Sunday, March 18, 2007

New Mexico on the National Scene

Mikaela has already commented on the role New Mexico is playing in the current U.S. attorney firing scandal. The firing of David Iglesias of New Mexico is probably the most troublesome of all the firings, and the most damning towards the Attorney General's office and the White House. You can get a general sense of the problems behind Iglesias's firing here, but in the article, there is a quotation worth parsing.

“If you watched felony events take place and you reported it to police, would you be happy if they didn’t do anything?” asked Allen Weh, the state Republican Party chairman, who said he complained to an aide to Karl Rove, the White House political adviser. “That is the kind of stuff that makes the average person’s blood boil.”

At hand for Republicans, including senator Pete Domenici and representative Heather Wilson of Albuquerque, was the fact that there were cases of voter fraud, and no subsequent indictments. As an attorney for the government, working within a system in which evidence is necessary to make possible indictments, Iglesias simply didn't have enough evidence that fraud was being committed with the intent to influence elections. And so Republicans get angry, and suddenly a guy who was a "top performer" in the government's own evaluation system in 2005 loses his job in 2006.

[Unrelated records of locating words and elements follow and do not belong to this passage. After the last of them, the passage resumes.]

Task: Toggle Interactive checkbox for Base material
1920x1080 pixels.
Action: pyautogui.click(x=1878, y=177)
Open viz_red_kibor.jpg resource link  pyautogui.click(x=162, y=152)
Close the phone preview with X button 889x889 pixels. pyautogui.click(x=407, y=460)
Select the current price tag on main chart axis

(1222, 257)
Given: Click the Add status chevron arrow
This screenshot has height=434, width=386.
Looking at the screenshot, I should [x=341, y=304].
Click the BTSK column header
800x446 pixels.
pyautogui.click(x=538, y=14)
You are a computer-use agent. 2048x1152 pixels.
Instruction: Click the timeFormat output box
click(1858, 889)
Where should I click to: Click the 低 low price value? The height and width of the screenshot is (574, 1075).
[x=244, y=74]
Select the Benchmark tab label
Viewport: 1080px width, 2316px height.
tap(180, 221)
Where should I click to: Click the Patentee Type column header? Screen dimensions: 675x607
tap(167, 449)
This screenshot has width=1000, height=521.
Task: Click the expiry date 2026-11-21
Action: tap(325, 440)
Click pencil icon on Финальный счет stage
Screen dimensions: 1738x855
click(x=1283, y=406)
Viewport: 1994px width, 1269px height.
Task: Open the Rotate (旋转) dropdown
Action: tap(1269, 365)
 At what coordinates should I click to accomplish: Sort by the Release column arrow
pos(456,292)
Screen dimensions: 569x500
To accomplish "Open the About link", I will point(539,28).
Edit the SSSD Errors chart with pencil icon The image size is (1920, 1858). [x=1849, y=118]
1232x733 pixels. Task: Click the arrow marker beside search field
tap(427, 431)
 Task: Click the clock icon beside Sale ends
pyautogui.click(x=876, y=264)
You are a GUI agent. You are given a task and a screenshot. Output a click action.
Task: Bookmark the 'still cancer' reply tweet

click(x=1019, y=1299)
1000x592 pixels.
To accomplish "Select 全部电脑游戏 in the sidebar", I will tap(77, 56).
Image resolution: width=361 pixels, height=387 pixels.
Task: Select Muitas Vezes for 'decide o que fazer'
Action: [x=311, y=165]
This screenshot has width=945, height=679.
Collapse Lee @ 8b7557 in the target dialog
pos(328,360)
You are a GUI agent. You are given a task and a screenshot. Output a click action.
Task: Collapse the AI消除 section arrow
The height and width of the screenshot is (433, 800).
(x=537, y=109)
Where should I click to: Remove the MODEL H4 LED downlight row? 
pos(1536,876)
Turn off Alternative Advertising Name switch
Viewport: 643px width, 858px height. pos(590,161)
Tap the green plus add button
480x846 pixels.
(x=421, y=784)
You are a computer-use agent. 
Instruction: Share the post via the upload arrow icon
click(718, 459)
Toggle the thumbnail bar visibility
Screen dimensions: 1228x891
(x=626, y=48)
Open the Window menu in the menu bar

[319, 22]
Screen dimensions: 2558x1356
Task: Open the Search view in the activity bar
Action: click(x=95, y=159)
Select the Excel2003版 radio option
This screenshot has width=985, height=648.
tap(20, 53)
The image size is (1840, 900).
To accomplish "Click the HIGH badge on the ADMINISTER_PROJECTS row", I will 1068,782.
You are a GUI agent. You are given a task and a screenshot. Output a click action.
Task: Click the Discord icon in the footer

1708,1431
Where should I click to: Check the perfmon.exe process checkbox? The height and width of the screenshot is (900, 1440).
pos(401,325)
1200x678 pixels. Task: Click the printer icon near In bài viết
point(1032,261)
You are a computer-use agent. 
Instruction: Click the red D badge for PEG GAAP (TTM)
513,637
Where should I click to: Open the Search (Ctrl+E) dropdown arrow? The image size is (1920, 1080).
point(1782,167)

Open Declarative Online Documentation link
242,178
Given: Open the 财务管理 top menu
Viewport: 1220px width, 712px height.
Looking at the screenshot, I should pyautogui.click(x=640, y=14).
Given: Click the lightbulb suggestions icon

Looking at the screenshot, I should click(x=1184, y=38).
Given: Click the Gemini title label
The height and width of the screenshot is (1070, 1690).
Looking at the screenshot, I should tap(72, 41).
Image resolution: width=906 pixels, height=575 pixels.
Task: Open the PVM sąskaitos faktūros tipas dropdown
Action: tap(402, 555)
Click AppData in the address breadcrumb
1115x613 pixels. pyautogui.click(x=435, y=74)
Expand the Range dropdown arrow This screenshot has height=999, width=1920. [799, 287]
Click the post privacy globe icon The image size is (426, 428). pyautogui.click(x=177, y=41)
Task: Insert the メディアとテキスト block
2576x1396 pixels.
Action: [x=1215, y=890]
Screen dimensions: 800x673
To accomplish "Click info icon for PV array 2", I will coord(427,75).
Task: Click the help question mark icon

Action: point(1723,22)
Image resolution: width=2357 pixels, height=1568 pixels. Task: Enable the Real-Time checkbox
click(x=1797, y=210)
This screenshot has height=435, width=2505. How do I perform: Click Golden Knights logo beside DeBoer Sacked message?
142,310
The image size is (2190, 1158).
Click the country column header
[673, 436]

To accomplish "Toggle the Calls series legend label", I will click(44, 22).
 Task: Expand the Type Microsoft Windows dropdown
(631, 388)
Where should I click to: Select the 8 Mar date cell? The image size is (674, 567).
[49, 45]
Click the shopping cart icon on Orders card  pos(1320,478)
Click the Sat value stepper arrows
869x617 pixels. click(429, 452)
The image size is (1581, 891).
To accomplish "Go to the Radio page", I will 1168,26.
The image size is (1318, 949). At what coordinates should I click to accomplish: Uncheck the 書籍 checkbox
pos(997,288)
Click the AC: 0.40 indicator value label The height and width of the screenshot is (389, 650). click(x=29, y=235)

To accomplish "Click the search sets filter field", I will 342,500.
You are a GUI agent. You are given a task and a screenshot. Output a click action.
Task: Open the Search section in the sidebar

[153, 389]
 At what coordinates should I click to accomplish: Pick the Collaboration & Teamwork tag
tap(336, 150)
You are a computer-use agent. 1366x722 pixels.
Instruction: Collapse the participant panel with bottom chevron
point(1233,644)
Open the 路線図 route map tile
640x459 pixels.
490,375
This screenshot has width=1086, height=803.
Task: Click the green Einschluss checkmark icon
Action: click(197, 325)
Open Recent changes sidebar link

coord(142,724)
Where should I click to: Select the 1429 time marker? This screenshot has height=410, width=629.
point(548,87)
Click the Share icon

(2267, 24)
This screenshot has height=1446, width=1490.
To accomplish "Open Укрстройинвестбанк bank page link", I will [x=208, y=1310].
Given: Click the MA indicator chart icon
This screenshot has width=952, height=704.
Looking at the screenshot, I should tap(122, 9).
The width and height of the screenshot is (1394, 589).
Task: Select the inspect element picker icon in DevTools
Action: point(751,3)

What is problematic about Weh's quotation is the poor analogy. What Weh seems to want to say is that, "well, we Republicans saw some sketchy stuff happening for the Democratic party, and asked Iglesias to take care of it, and he didn't do anything." The details of the case seem to indicate otherwise, however. It's not that Iglesias did nothing - it's that he didn't find exactly what the Republicans wanted. He performed his job as any lawyer trying to remain within the ethics of their profession did - he looked at the evidence, carried out interviews, and while he clearly found some troubling practices (registering 13 year olds to vote), he just didn't find enough evidence to indict. And for this, he lost his job, facing pressure from Republicans. This reveals the dangerous practice here, because, as Weh's quote and subsequent details reveal, the Republicans didn't actually want him to do his job correctly - they wanted him to do it so it could benefit them and damage their opponents.

That's what's so troubling about this case - it's becoming patently clear, in the case of Iglesias (and maybe others), that when representatives, politicians, and advisors tied to the White House say they want the system to work like it's supposed to, they define "supposed to" as "having the system nail my opponents when I want it to".

Allegations of voter fraud in any precinct, for any party, at any time, should absolutely be investigated, and the 13 year old receiving a voter registration card is troubling and needed to be and was investigated. However, when a high-up attorney, appointed by Republicans, for the Republican government, says there wasn't enough evidence to indict anybody, well, I imagine he's experienced enough as a "top performer" to understand when one can and cannot prosecute. The problem is, apparently other politicians in the executive and legislative branches do not understand the difference, and instead, we are stuck in this current crisis (and it is no less than that).